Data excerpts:
*** Begin section ***

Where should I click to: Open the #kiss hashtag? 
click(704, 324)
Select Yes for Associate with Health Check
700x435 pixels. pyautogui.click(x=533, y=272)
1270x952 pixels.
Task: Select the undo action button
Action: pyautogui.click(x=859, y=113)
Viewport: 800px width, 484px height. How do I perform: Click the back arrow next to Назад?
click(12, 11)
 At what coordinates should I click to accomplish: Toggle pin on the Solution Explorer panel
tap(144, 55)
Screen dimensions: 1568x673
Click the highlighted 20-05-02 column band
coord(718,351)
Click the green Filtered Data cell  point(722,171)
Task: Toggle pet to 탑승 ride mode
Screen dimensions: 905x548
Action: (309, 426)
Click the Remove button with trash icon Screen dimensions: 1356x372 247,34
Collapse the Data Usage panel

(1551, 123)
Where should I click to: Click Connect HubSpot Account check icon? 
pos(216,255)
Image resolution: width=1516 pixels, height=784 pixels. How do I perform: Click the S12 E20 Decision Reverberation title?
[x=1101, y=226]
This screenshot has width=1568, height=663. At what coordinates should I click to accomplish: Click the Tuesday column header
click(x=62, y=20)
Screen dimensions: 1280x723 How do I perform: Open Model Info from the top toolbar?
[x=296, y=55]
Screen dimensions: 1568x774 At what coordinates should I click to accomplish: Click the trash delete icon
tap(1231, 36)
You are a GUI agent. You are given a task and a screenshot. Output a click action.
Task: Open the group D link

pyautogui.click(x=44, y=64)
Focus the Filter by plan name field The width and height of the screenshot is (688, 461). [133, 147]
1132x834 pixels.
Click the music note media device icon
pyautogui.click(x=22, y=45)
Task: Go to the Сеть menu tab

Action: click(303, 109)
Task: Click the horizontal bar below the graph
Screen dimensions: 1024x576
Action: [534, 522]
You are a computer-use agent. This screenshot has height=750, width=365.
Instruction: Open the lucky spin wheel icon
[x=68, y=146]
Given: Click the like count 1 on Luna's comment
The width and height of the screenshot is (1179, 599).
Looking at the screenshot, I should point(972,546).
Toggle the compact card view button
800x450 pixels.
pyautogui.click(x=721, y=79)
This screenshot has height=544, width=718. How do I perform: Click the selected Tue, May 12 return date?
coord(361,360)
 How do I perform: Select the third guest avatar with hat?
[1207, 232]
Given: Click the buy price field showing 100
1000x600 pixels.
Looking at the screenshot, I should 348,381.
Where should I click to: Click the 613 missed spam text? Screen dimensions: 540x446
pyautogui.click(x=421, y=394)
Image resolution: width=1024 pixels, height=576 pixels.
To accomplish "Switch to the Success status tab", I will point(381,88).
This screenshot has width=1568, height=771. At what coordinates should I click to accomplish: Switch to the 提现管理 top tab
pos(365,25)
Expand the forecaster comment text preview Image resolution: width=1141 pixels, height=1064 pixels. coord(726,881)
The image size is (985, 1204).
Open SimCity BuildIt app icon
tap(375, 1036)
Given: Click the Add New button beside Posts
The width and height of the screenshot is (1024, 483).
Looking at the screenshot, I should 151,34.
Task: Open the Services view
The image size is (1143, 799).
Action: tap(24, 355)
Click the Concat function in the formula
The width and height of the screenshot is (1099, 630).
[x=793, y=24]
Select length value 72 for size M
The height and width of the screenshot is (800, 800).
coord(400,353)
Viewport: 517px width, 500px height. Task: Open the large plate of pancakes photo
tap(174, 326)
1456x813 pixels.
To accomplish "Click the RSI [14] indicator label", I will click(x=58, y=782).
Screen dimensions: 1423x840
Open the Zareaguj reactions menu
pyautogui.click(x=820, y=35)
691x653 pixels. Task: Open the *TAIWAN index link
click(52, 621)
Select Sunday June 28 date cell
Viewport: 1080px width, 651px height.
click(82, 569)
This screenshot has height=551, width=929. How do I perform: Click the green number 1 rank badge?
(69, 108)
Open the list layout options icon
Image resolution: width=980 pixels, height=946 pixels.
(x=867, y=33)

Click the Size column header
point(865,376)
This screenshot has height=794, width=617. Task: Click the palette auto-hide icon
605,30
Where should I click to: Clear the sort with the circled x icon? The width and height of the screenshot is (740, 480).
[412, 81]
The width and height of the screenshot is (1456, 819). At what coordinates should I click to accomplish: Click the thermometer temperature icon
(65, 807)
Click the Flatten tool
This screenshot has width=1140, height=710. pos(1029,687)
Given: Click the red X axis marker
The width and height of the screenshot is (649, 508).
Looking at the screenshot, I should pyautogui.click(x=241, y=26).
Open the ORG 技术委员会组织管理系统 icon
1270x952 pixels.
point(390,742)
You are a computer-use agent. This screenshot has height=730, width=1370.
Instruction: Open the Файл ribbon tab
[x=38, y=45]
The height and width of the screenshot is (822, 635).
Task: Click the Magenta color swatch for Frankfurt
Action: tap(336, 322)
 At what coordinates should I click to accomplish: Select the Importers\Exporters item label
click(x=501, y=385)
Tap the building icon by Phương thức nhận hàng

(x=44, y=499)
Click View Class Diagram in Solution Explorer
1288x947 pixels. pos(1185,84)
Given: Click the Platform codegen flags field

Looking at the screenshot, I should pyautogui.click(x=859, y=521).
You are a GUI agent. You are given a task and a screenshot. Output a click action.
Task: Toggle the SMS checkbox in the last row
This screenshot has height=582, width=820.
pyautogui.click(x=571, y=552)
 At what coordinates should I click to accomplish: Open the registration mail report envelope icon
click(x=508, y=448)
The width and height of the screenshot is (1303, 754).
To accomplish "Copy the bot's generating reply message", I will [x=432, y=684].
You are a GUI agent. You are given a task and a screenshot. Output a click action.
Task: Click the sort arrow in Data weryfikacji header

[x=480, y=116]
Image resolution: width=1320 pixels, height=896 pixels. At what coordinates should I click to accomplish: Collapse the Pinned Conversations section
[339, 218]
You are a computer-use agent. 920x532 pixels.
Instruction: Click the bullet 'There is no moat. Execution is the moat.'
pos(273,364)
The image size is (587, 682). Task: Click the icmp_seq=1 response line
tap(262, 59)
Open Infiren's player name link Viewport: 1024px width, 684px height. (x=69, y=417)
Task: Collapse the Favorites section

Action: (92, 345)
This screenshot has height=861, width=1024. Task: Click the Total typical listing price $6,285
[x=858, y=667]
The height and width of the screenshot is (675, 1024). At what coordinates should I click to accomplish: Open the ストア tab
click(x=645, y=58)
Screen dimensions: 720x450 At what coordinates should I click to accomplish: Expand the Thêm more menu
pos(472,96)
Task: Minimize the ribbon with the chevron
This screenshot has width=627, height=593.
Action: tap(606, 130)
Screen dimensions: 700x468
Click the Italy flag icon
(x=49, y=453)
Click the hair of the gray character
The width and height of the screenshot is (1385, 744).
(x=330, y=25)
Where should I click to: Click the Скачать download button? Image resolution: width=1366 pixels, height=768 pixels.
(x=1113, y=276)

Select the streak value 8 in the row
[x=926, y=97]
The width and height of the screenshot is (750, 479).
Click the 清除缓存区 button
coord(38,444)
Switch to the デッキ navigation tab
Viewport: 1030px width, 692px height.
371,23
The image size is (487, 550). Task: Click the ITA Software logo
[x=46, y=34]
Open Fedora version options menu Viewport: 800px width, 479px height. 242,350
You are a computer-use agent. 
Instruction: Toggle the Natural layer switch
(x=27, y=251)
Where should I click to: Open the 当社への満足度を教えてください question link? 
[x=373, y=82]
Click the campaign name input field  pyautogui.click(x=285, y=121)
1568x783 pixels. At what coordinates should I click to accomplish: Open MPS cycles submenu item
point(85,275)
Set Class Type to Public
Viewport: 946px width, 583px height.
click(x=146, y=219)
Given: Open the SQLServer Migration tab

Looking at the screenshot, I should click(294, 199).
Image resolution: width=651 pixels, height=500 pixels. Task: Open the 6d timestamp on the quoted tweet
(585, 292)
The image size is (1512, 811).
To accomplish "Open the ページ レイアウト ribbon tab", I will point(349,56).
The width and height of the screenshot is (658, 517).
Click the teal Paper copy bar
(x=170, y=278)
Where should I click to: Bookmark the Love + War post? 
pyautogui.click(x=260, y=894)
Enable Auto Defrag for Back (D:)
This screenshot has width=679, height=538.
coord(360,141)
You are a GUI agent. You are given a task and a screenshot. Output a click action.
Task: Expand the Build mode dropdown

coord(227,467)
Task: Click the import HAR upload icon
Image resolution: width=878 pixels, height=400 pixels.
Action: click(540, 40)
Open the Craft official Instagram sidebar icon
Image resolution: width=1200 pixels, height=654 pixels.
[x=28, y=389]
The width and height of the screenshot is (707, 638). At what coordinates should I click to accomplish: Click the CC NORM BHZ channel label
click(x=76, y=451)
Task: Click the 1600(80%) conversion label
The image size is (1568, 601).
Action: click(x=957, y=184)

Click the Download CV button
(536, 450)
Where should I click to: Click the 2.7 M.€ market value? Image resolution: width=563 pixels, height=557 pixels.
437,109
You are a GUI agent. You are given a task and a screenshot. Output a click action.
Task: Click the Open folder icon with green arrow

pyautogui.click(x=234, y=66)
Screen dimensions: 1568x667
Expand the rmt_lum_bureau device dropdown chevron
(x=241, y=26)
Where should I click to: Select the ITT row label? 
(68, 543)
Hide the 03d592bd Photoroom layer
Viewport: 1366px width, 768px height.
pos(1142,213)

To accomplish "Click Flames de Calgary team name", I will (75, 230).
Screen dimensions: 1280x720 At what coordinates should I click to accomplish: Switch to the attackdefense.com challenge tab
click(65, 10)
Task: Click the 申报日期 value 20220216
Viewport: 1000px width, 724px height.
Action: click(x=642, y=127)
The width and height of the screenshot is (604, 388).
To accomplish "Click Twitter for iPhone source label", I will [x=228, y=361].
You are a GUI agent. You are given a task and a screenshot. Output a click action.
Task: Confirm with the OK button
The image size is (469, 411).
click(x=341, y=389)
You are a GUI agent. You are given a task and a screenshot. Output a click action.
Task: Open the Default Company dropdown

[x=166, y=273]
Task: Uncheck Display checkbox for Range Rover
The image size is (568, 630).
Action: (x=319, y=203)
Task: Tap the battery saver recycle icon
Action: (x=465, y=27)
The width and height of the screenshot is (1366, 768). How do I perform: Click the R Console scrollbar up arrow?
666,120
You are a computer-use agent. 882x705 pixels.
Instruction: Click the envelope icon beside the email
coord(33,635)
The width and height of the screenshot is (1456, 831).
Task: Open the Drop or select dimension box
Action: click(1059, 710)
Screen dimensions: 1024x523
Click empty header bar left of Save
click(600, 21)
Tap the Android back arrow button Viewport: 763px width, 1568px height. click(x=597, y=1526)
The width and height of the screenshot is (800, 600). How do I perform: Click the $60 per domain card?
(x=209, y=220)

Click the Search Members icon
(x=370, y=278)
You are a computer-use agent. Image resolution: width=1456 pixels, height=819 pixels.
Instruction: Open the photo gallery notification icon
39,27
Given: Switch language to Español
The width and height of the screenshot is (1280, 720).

*** End section ***

Exercise goal >> The expected result is every line above containing the string "comment".

Result of the exercise >>
Given: Click the like count 1 on Luna's comment
Expand the forecaster comment text preview Image resolution: width=1141 pixels, height=1064 pixels. coord(726,881)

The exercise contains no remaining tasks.